Version: wmf-deployment
Severity: normal

Details

Reference
bz59975

Event Timeline

bzimport raised the priority of this task from to Medium.Nov 22 2014, 2:40 AM
bzimport set Reference to bz59975.
bzimport added a subscriber: Unknown Object (MLST).

That PDF contains jpx/jp2 encoded images. Presumably ImageMagic's convert lacks a JPEG 2000 decoder.

Or ImageMagick lacks the "advanced" JPEG2000 stuff. I see that is listed at https://en.wikipedia.org/wiki/JPEG_2000#Application_support as having only "basic" JPEG2000 support. The OpenJPEG library is listed as having the advanced stuff, but that was added to ImageMagick just a few days ago: http://www.imagemagick.org/script/changelog.php (2013-12-30).

(In reply to comment #2)

Or ImageMagick lacks the "advanced" JPEG2000 stuff.
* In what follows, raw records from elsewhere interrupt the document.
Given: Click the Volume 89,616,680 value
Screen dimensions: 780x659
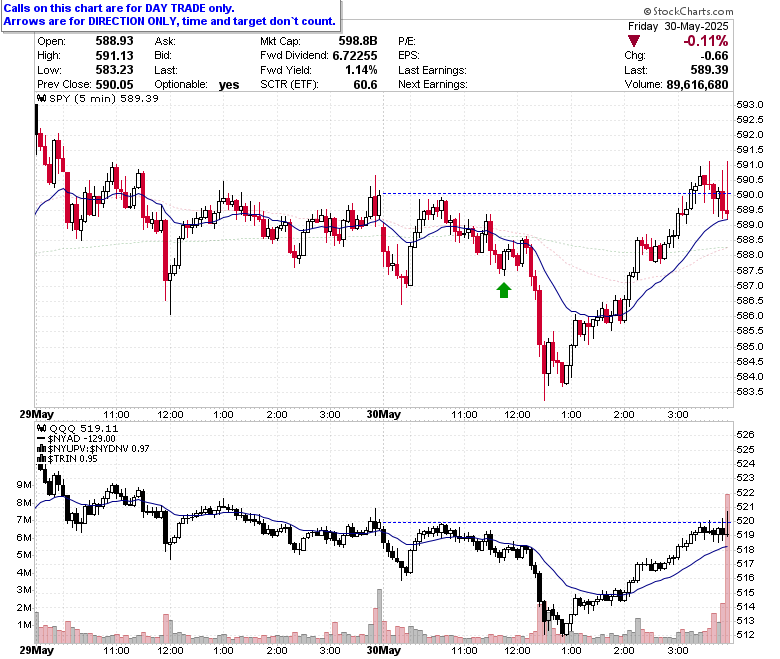Looking at the screenshot, I should 697,85.
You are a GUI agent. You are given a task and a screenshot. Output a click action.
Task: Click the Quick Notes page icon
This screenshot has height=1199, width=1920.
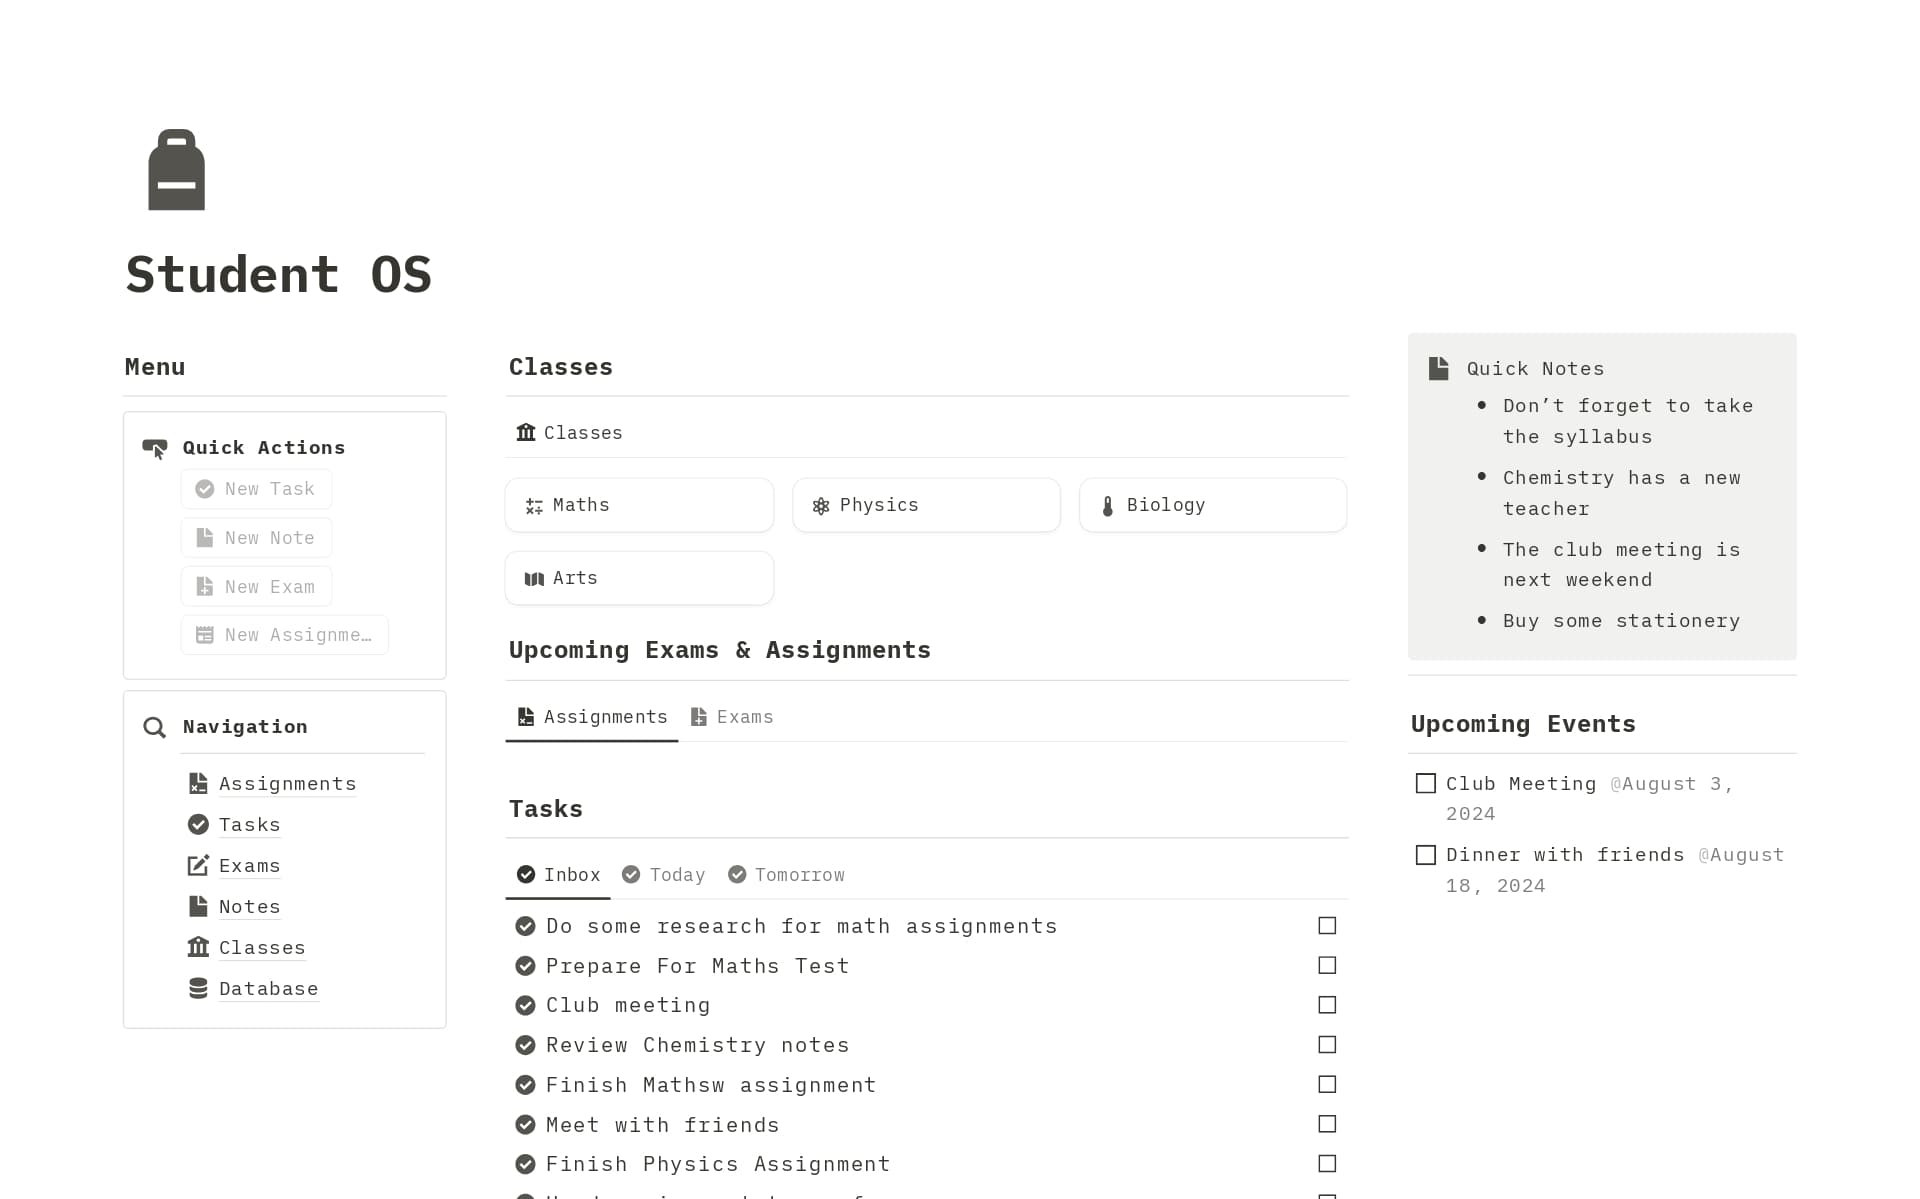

I see that is listed at
https://en.wikipedia.org/wiki/JPEG_2000#Application_support as having only
"basic" JPEG2000 support. The OpenJPEG library is listed as having the
advanced
stuff, but that was added to ImageMagick just a few days ago:
http://www.imagemagick.org/script/changelog.php (2013-12-30).

Its probably the old-ish version of ghost script we use's fault. gs converts to a jpeg file first, and then we use image magick to resize. gs would be the program responsible for interpreting the JPEG2000 stuff. The error message would mention convert, because convert would choke on the lack of input from gs erroring out (And no ghostscript error output as gs doesn't have its stderr redirected, only convert does, which is probably a mistake)

(And no ghostscript error output as gs doesn't have its stderr
redirected, only convert does, which is probably a mistake)

Making that side issue into bug 59986.

Locally, gs complains about invalid jpx blocks, but then ignores them and renders the image.

My local (fairly old) gs version is 8.71.

(And no ghostscript error output as gs doesn't have its stderr
redirected, only convert does, which is probably a mistake)

I misread the source code, gs errors should have been redirected, which implies that gs is exiting with no output and no errors, which is odd.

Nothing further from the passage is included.